EXERCISE BRIEF
Rewrite every line of the records below with "height" changed to "length" each time it appears, and leave everything else the same. Leave the pictures out of your answer.

##### ROWS

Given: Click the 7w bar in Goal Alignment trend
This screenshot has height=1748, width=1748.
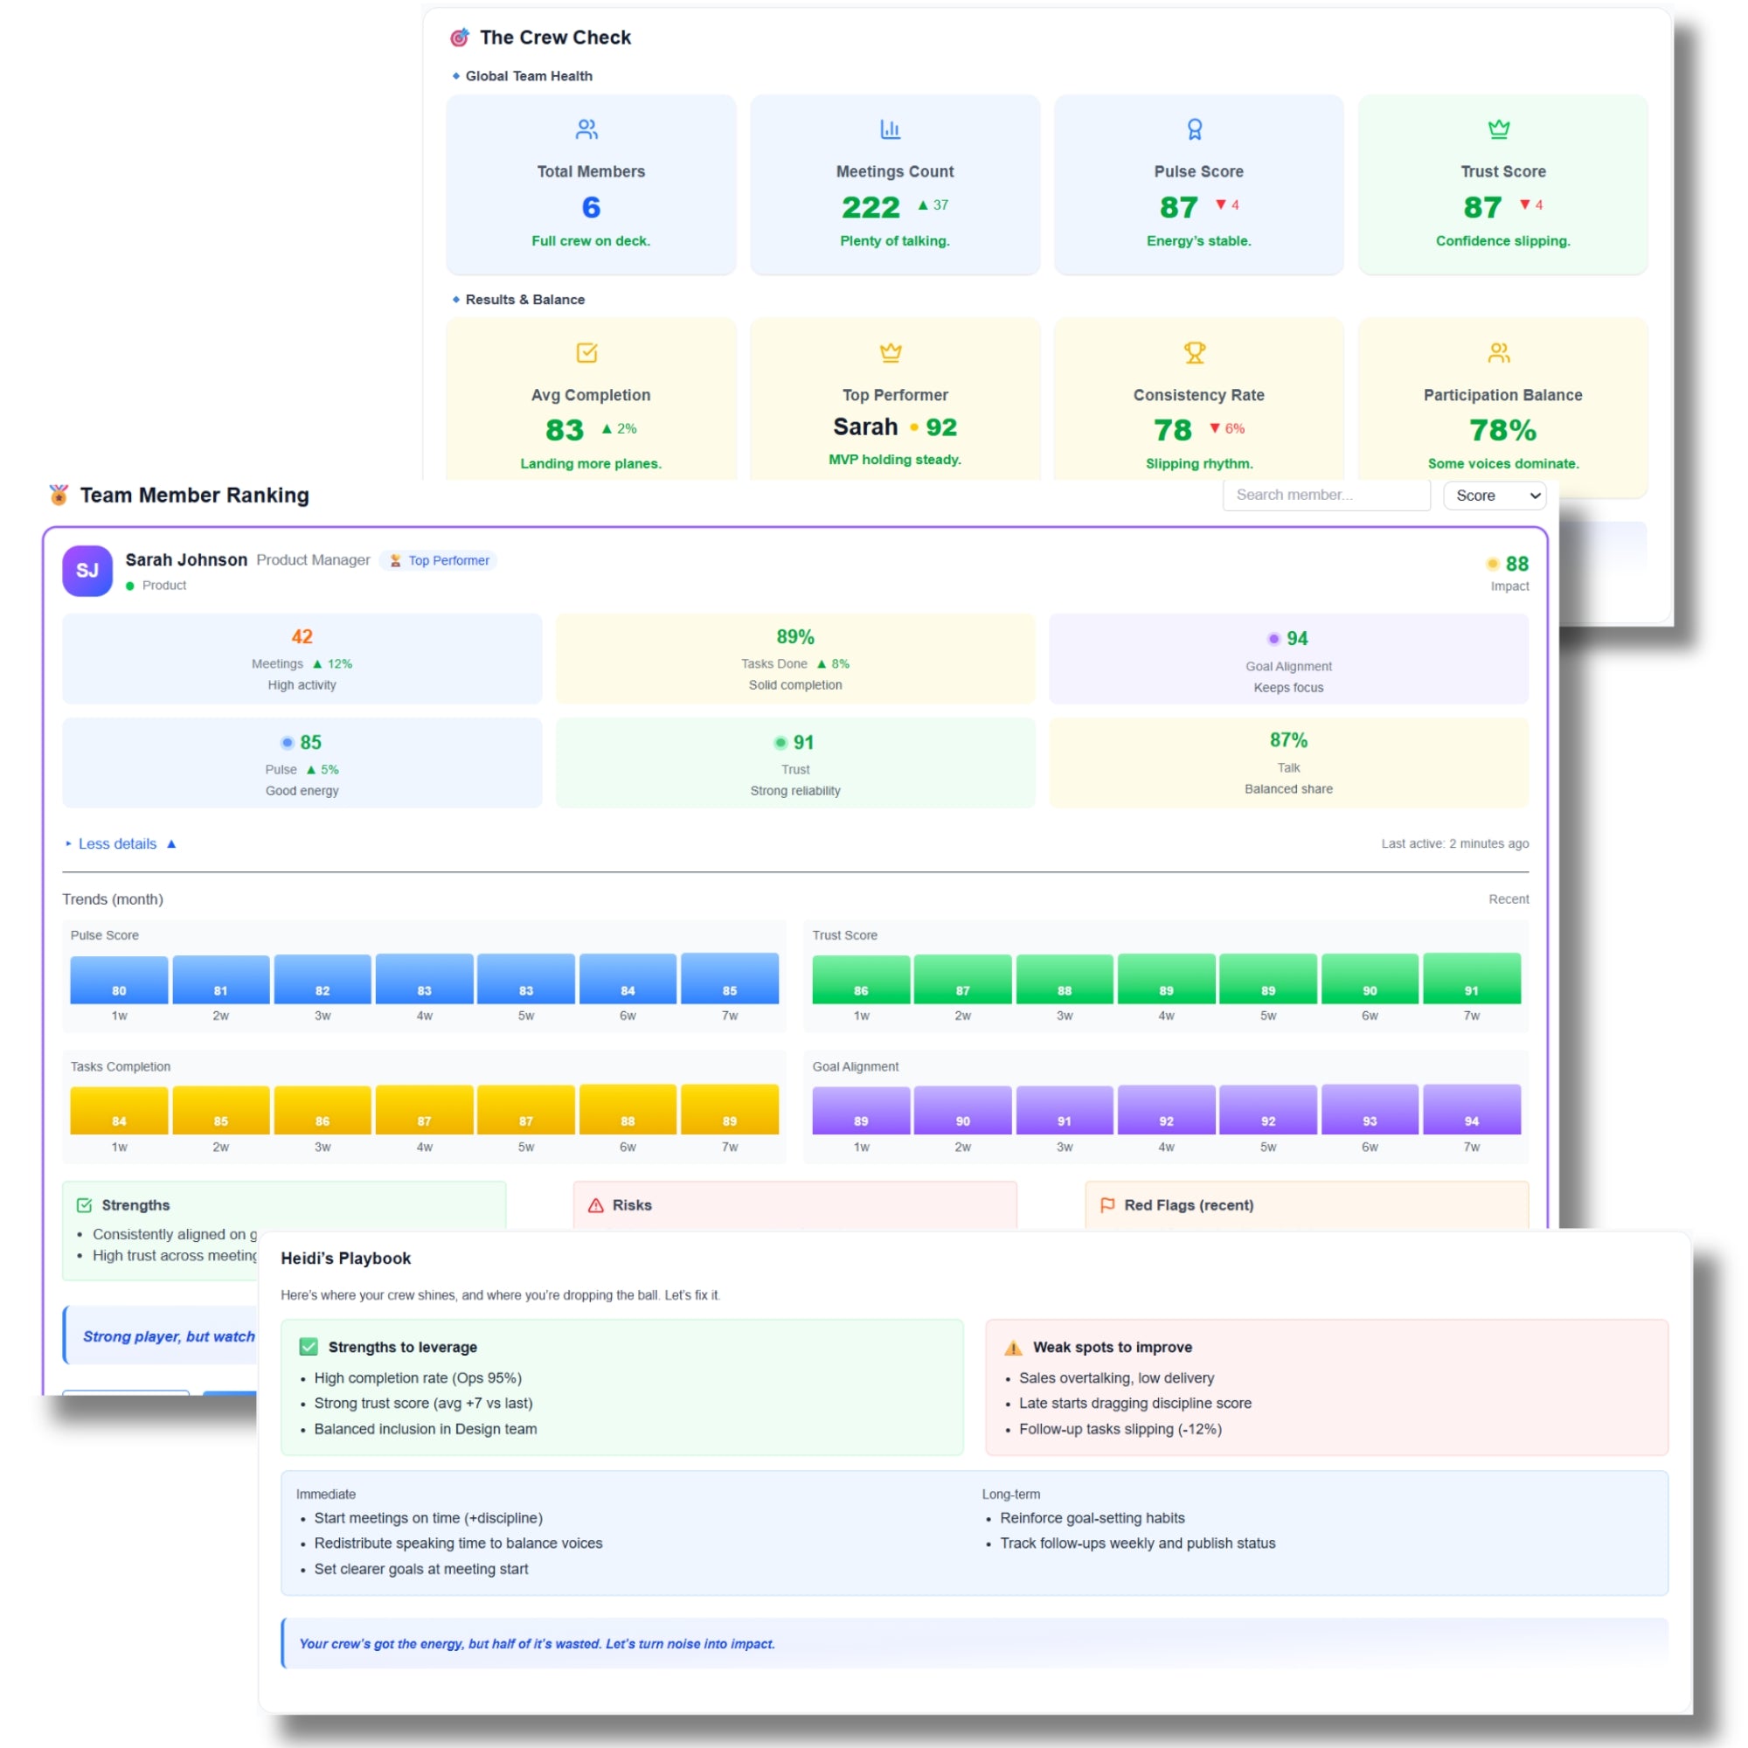Looking at the screenshot, I should click(x=1471, y=1109).
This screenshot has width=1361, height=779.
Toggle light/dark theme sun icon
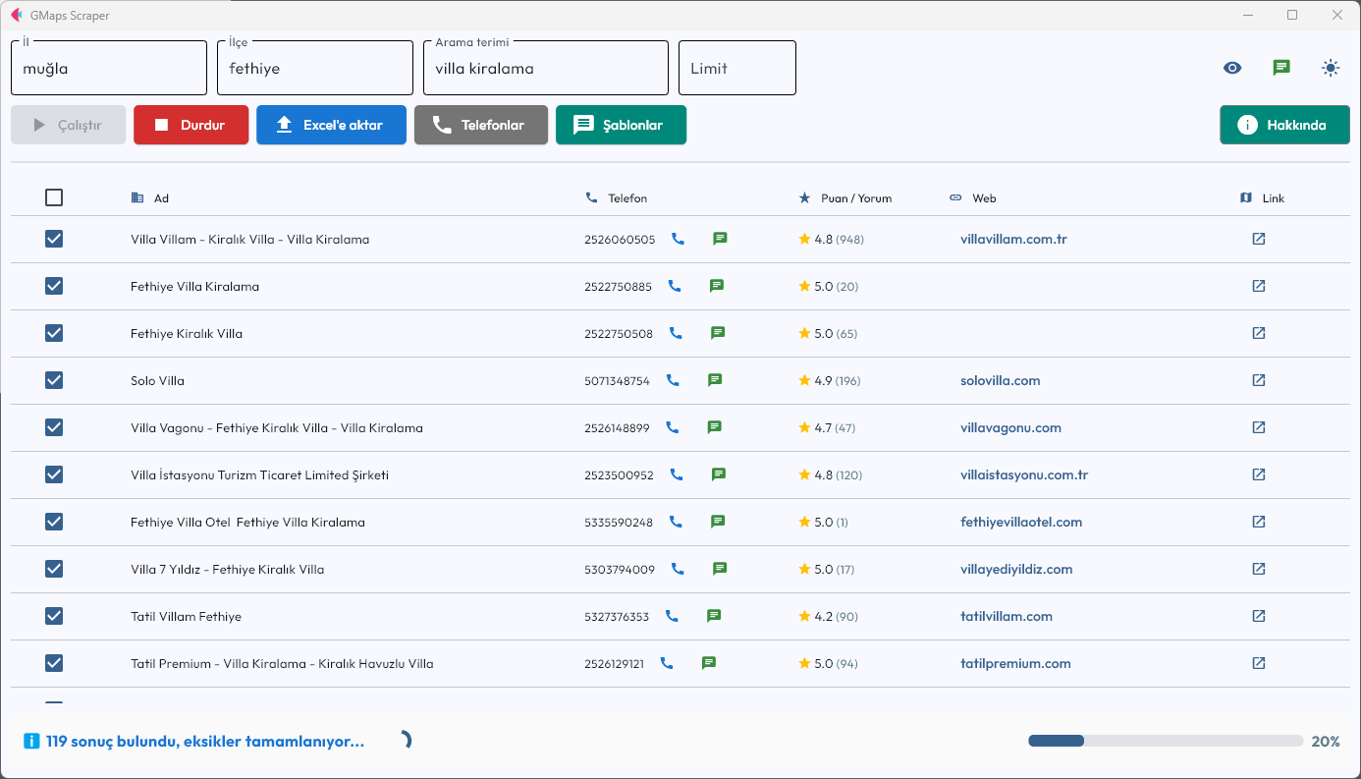coord(1331,68)
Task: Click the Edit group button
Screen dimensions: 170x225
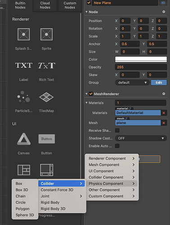Action: (159, 82)
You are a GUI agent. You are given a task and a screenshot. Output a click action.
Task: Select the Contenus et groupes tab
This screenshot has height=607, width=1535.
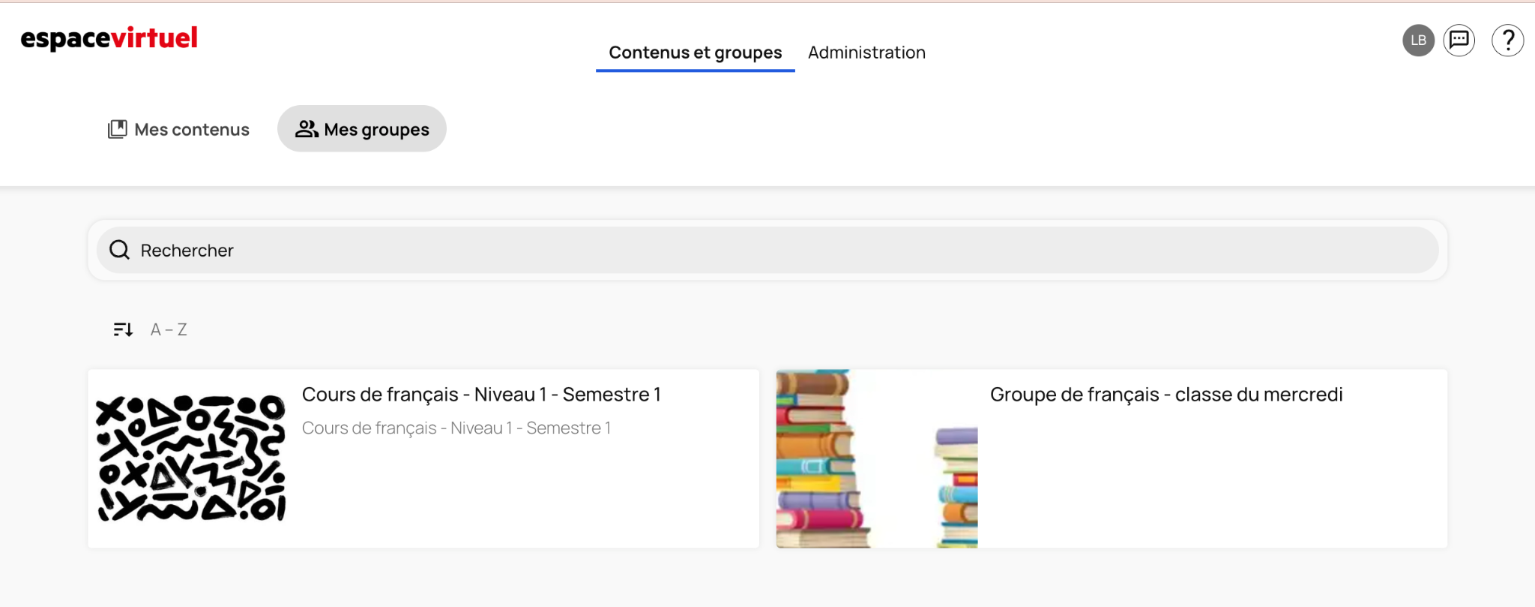tap(696, 53)
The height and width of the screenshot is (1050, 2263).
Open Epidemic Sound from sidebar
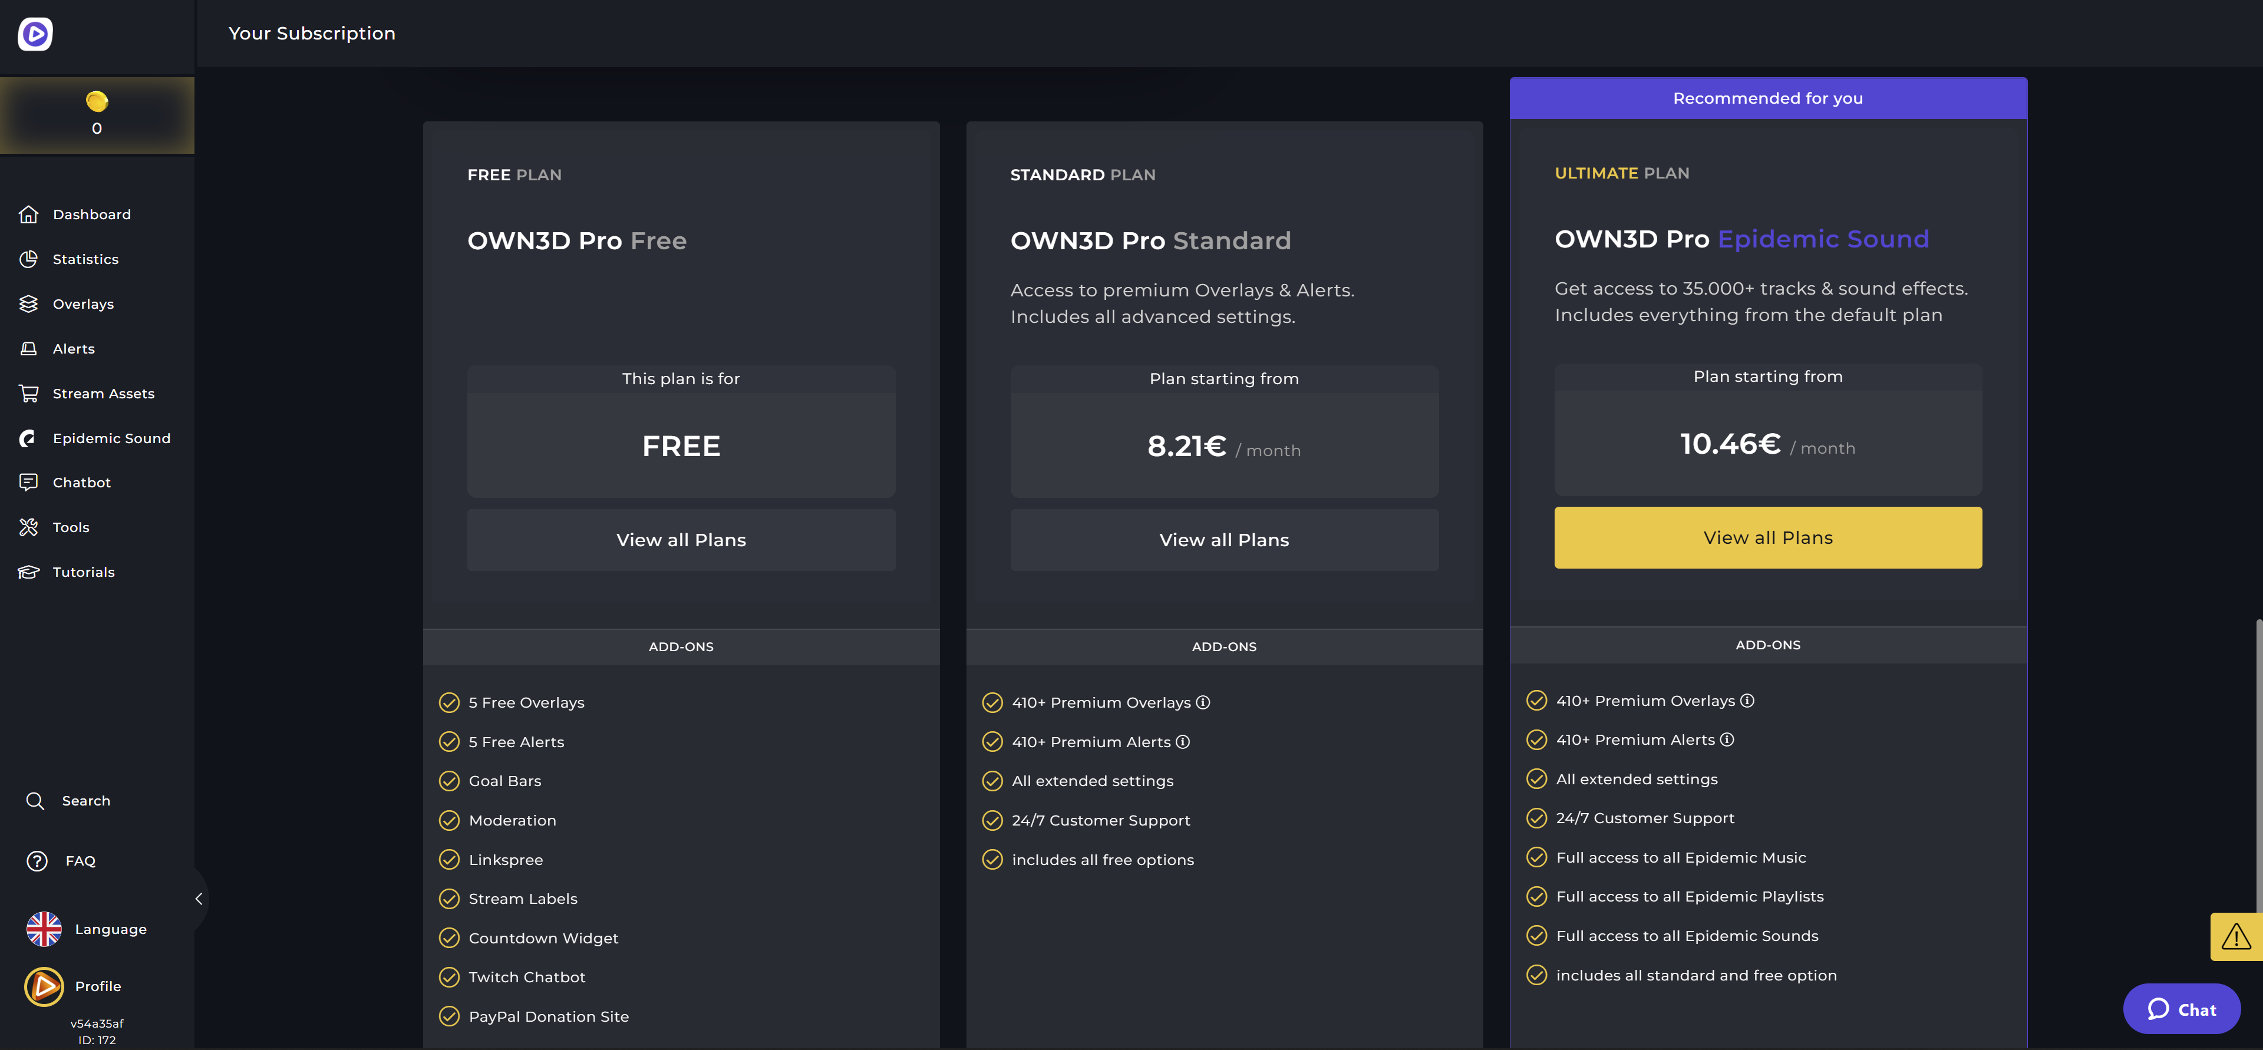point(112,438)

##########

REPLY
Given: Click the 7w bar in Goal Alignment trend
This screenshot has length=1748, width=1748.
Looking at the screenshot, I should click(x=1471, y=1109).
This screenshot has width=1361, length=779.
Toggle light/dark theme sun icon
coord(1331,68)
Task: Click the Edit group button
Screen dimensions: 170x225
Action: (159, 82)
You are a GUI agent. You are given a task and a screenshot. Output a click action.
Task: Select the Contenus et groupes tab
This screenshot has length=607, width=1535.
tap(696, 53)
The length and width of the screenshot is (1050, 2263).
Open Epidemic Sound from sidebar
point(112,438)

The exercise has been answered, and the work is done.